Mis à part les questions de drogue étranges, Priore apprécie le changement d’ambiance que le spectacle a créé pour les échecs. «Auparavant, c’était considéré comme quelque chose que les gens ringards faisaient. Nous avions l’habitude d’avoir cela tout le temps », dit Priore. Mais le spectacle – faute d’un meilleur mot – côté sexy a balayé les échecs dans son ensemble. Priore a connu une énorme augmentation de l’intérêt depuis la sortie du spectacle, les gens se posant des questions sur les cours et comment apprendre les échecs. «Il y a un boom de l’intérêt.»

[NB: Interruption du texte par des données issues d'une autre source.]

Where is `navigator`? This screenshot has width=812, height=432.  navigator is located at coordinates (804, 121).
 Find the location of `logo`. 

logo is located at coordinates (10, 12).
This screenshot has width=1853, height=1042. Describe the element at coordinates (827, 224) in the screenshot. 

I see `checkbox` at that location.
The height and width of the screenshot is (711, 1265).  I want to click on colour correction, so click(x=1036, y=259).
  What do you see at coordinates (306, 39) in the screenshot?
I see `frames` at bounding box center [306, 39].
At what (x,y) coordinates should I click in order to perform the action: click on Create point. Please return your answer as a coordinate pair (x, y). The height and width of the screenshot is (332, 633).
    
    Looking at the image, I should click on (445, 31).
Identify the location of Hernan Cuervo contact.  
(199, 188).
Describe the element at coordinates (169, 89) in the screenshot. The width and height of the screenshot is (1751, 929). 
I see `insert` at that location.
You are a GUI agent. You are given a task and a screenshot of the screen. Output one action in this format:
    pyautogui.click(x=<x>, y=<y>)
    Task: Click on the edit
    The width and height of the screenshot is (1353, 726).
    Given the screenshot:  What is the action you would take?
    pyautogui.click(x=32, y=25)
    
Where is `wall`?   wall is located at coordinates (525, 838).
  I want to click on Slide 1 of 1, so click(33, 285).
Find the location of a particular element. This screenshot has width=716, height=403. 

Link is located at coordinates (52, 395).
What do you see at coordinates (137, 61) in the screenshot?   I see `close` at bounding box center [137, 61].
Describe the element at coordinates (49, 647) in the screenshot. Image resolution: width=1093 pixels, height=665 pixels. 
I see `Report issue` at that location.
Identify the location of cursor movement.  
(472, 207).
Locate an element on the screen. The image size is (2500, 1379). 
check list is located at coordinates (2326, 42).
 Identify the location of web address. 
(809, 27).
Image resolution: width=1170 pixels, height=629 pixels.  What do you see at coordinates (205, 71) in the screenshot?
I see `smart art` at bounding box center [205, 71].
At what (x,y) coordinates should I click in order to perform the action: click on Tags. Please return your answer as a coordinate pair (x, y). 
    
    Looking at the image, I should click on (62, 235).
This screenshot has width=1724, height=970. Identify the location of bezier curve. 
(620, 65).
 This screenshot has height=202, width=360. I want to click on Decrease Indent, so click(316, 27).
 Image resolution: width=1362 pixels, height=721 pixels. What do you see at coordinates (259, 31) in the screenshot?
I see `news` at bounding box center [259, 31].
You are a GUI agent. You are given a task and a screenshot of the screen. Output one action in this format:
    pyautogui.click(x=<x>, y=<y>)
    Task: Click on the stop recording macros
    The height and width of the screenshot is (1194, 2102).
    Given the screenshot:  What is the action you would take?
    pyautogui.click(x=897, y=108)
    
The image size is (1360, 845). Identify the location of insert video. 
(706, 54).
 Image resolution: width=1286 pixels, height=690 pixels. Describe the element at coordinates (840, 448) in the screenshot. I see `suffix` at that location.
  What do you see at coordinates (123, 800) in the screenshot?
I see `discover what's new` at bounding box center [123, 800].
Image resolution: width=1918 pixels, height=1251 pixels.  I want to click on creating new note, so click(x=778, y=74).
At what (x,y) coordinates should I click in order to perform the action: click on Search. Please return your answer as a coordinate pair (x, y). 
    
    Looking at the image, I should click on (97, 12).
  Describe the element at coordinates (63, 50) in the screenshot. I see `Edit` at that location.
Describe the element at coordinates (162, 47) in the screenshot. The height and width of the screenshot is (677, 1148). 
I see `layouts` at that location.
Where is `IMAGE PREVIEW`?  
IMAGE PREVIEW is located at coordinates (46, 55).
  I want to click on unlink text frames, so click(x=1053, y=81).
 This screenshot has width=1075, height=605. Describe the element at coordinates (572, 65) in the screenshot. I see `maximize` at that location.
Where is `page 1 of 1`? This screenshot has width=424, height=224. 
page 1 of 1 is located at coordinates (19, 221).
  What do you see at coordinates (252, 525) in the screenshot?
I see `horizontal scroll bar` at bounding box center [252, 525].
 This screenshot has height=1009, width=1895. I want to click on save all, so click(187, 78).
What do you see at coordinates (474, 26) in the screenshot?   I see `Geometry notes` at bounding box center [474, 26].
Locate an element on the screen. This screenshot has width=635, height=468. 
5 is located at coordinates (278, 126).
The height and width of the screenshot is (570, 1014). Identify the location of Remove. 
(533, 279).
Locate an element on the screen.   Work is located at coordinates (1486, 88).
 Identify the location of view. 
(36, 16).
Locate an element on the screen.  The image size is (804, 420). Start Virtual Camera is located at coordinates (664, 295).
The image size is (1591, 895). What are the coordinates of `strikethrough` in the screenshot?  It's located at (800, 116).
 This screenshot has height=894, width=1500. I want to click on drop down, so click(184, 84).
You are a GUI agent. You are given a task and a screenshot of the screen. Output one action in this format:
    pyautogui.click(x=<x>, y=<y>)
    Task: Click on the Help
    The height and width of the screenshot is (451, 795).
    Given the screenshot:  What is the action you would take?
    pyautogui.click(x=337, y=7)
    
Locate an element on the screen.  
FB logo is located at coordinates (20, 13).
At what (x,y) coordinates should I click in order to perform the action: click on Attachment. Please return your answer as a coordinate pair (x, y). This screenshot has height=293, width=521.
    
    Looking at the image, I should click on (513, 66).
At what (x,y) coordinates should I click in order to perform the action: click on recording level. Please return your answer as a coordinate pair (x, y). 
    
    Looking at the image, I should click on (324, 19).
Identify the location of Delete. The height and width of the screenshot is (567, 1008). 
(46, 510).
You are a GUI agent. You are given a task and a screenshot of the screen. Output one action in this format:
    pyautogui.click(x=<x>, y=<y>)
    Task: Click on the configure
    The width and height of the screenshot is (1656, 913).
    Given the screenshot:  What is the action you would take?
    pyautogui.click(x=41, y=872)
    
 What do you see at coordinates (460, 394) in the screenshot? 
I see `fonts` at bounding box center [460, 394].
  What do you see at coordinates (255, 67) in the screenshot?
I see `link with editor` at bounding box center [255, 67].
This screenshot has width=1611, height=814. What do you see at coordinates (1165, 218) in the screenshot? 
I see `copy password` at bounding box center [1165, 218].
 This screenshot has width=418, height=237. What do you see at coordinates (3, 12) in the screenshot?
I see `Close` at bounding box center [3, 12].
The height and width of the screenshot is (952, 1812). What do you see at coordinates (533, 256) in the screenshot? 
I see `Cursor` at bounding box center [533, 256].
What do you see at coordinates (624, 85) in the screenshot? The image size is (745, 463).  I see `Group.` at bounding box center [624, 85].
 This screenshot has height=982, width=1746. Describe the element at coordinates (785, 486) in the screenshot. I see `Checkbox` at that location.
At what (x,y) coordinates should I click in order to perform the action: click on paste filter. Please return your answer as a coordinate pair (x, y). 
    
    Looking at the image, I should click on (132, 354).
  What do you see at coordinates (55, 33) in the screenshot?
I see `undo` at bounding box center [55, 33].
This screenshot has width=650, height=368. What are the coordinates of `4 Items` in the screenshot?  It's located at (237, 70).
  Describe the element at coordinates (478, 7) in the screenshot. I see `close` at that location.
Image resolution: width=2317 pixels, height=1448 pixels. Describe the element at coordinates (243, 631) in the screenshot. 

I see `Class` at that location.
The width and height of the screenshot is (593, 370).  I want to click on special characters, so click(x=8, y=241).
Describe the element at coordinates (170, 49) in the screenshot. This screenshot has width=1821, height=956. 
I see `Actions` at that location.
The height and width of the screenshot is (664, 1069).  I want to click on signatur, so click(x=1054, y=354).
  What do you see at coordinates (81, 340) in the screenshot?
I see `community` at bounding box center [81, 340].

Mais elle s’empresse de souligner le spectacle et la réalité est bien différente. « [The Queen’s Gambit] Je n’ai vraiment pas montré ce que c’était que d’être une femme aux échecs parce qu’aucun gars ne va t’embrasser la main après que tu les aies jouées, « dit Priore. » Personne ne va te faire un câlin ou dire à quel point tu es bon. Ils vont vraiment se moquer de toi, ou dire que tu n’es pas assez bon, [or] dites des choses vraiment désagréables à votre visage. L’hostilité la faisait parfois se sentir ciblée et dangereuse lorsqu’elle participait à des tournois. «Quand vous êtes une femme qui joue, c’est juste une expérience complètement différente.»

Son travail change cette expérience. En 2020, pour la première fois, Queen’s Gambit a eu suffisamment de succès pour que Priore ait pu se payer en tant que PDG ainsi que les membres de son personnel, ce qu’elle considère comme un signe pour la santé à long terme de l’organisation. «À l’avenir, si nous obtenons un nouveau directeur de l’organisation, cela peut être durable et ils peuvent être payés», dit Priore.

Dominique Murray

Elle a l’intention – un jour – de confier Queen’s Gambit à une autre jeune femme qui se passionne pour le leadership aux échecs. «Je veux que Queen’s Gambit continue d’être une organisation à but non lucratif dirigée par des jeunes», dit Priore. La politique et la double-majeure anglaise ont d’autres intérêts pour la conduire, même si les échecs seront toujours proches et chers à son cœur. «Je suis également très intéressé à poursuivre une carrière en politique et à utiliser ces compétences pour autonomiser les femmes», déclare Priore. «Les échecs me rappellent toujours la politique à bien des égards.»

Son conseil à toute personne aspirant à être son successeur est simple. «Allez-y», dit-elle. «Les gens m’ont dit que je ne pouvais pas créer une organisation à but non lucratif, que je n’étais pas assez bon aux échecs pour l’enseigner. Que je n’étais tout simplement pas capable de choses.

De toute évidence, ces gens avaient tort. «N’écoutez pas ces forces extérieures autour de vous, parce que ces forces extérieures, elles ne peuvent que vous influencer. Ils ne peuvent pas vous faire faire quelque chose », conseille Priore. « Tu décidez de ce que vous voulez faire. »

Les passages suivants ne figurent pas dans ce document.